Six day-old wild type C57BL/6 mice were inoculated with sham or RV in combination with recombinant mouse IL-1β. A-C. Whole-lung mRNA and protein were assessed 1 day (Cxcl 1, Cxcl2, Tnfα and Il33) or 7 days (Il5, Il13, Il17, Il25, Ifng, Muc5ac and Gob5) post infection. D. RV positive strand RNA was assessed 24 h after infection, and presented as viral copy number in total lung. (N =3–4, mean±SEM, *different from sham, p<0.05; † different from RV, p<0.05, one-way ANOVA). E. Two days post-infection, lungs were stained for IL-33 (red), IL-25 (green), RV VP3 protein (red), and nuclei (DAPI, black). Scale bar, 50 μm. IL-25 and IL-33 were quantified as the fraction of epithelium that was positively stained, measured by NIH ImageJ software (N =4, mean±SEM, *different from sham, p<0.05; † different from RV, p<0.05, one-way ANOVA).

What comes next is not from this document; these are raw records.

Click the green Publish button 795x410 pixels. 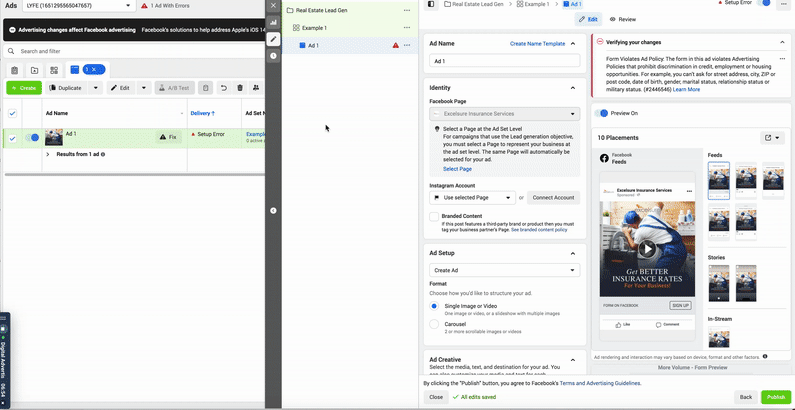coord(775,397)
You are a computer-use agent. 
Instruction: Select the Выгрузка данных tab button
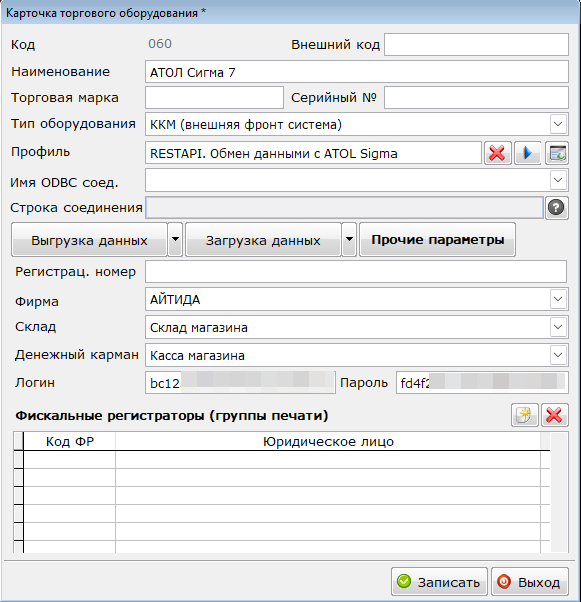pos(89,239)
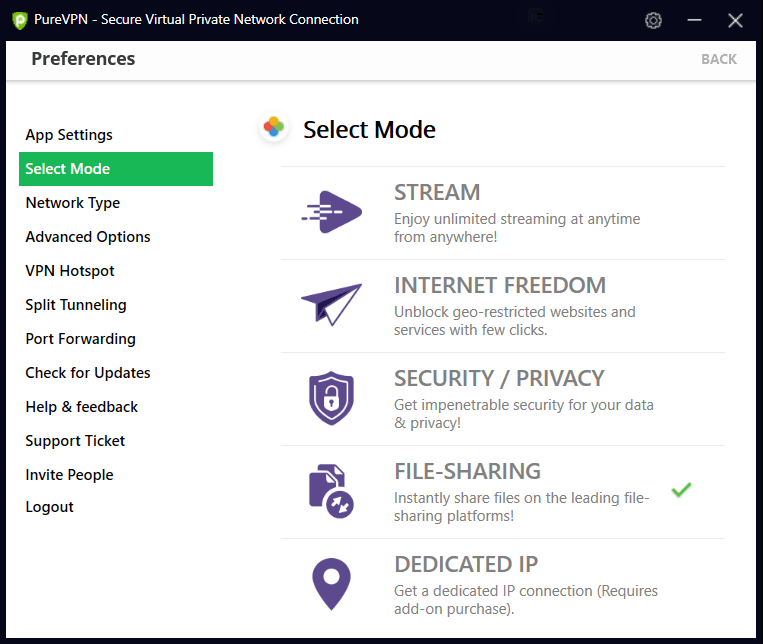
Task: Click the Security/Privacy shield lock icon
Action: (x=331, y=398)
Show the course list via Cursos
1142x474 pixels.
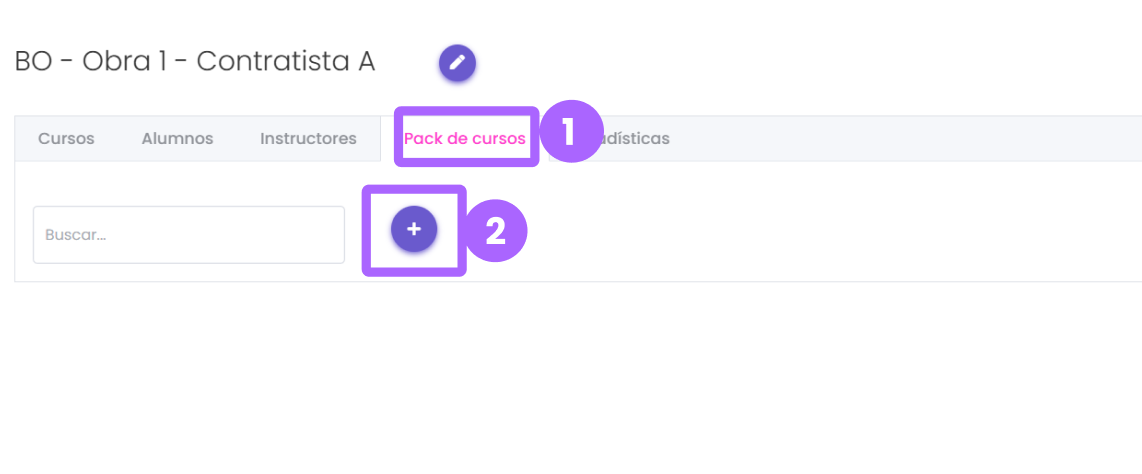coord(66,138)
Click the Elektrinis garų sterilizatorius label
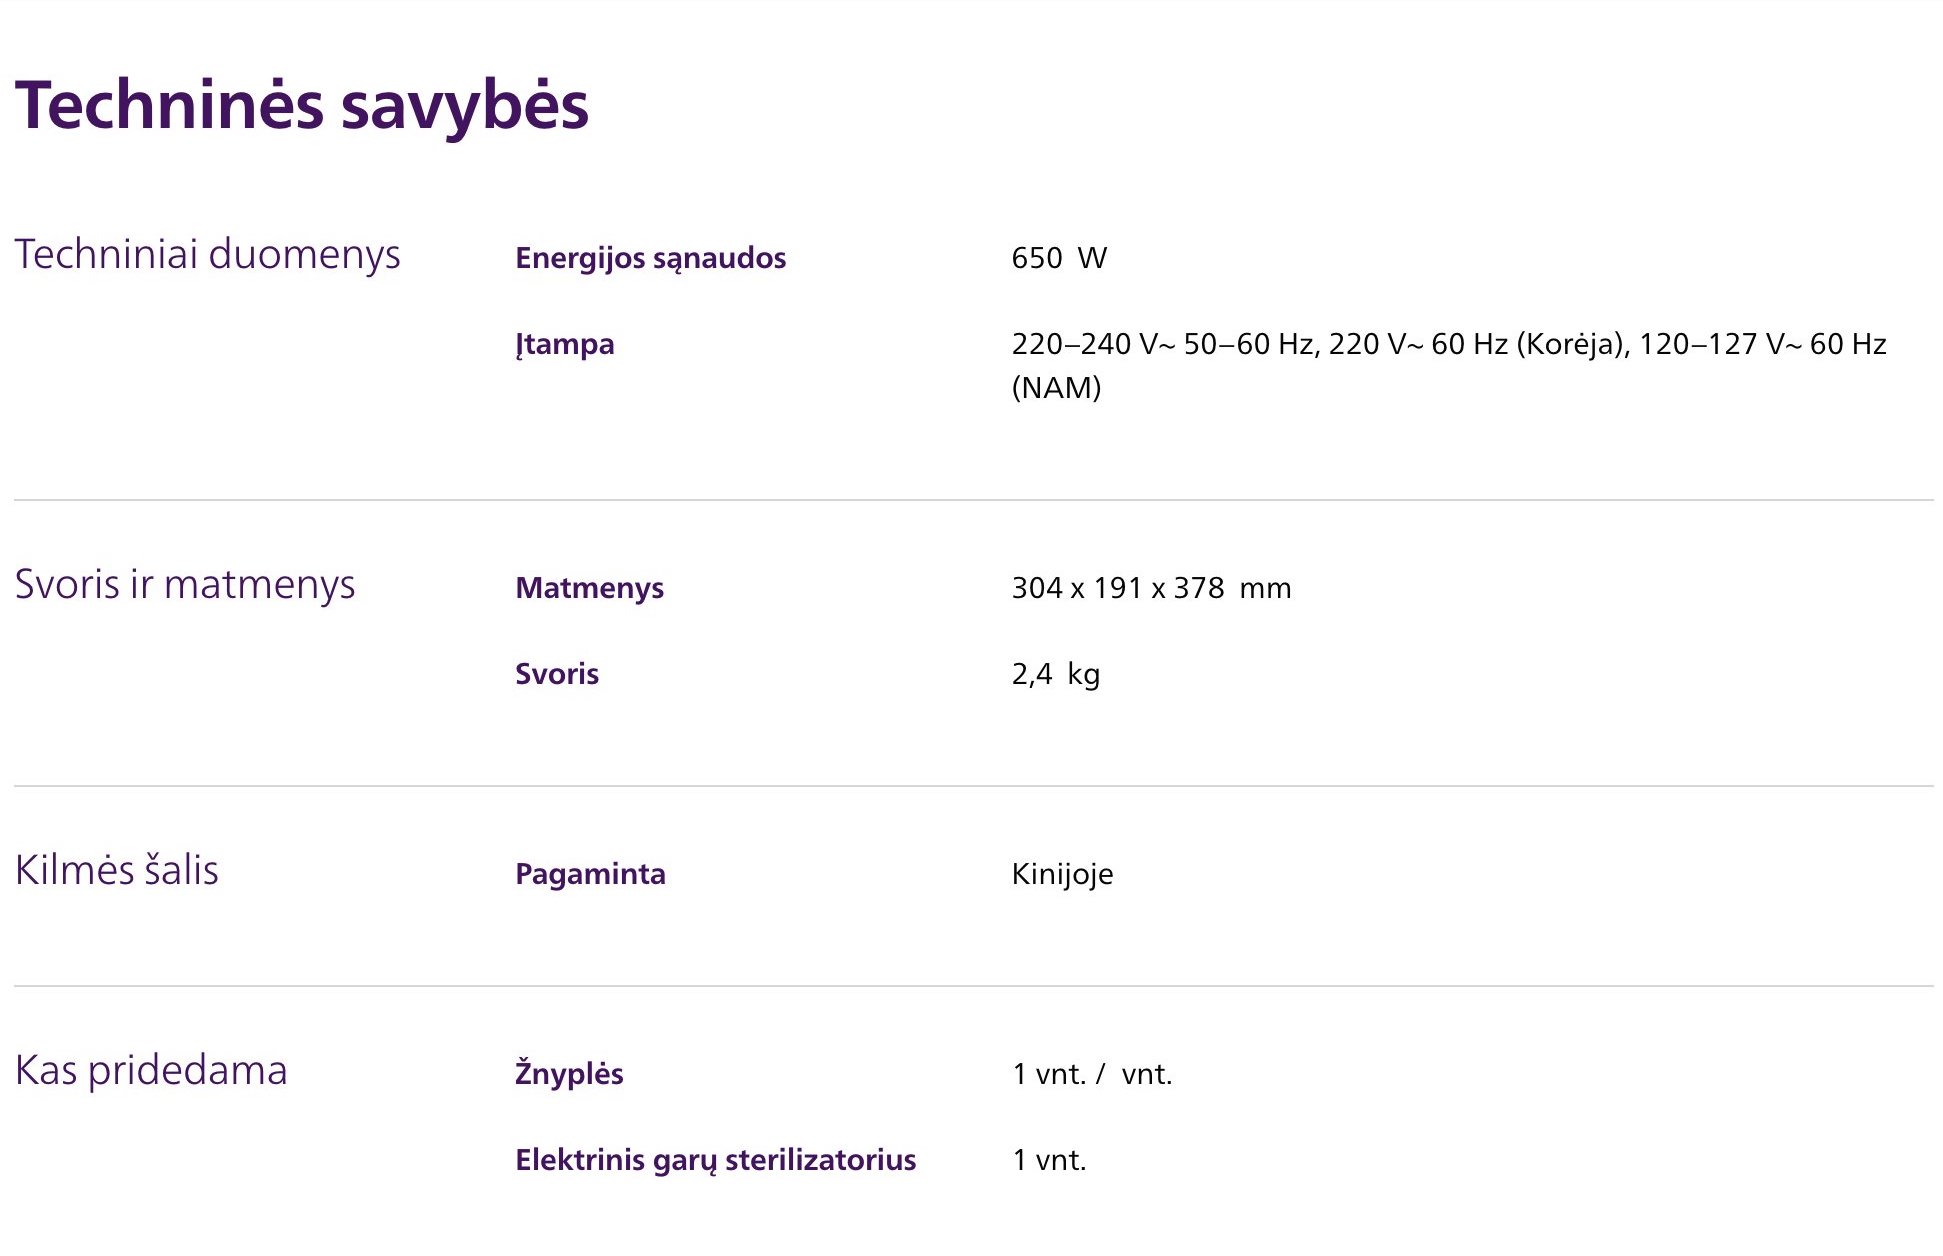This screenshot has height=1256, width=1943. point(715,1160)
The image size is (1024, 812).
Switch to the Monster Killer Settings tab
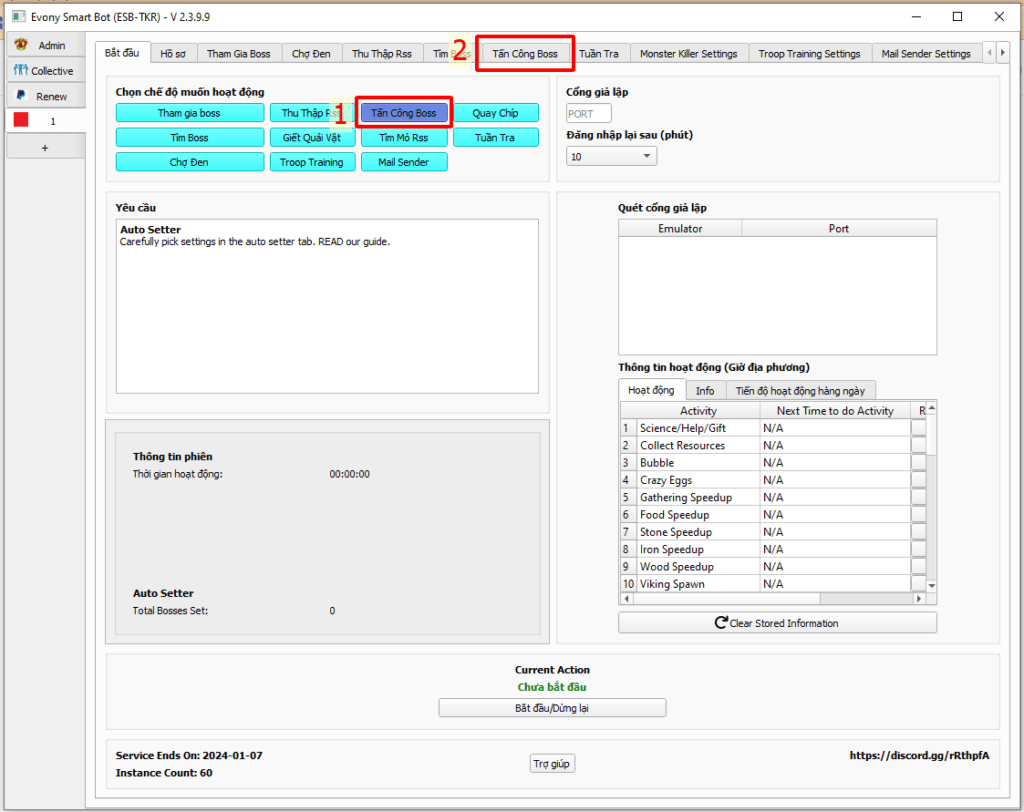click(688, 54)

F. PAS staining and Muc5ac immunofluorescence were examined 21 d post infection (bar=50 μm). PAS and Muc5ac were quantified as the fraction of epithelium that was positively stained, measured by NIH ImageJ software (N =4, mean±SEM, *different from sham, p<0.05; † different from RV, p<0.05, one-way ANOVA).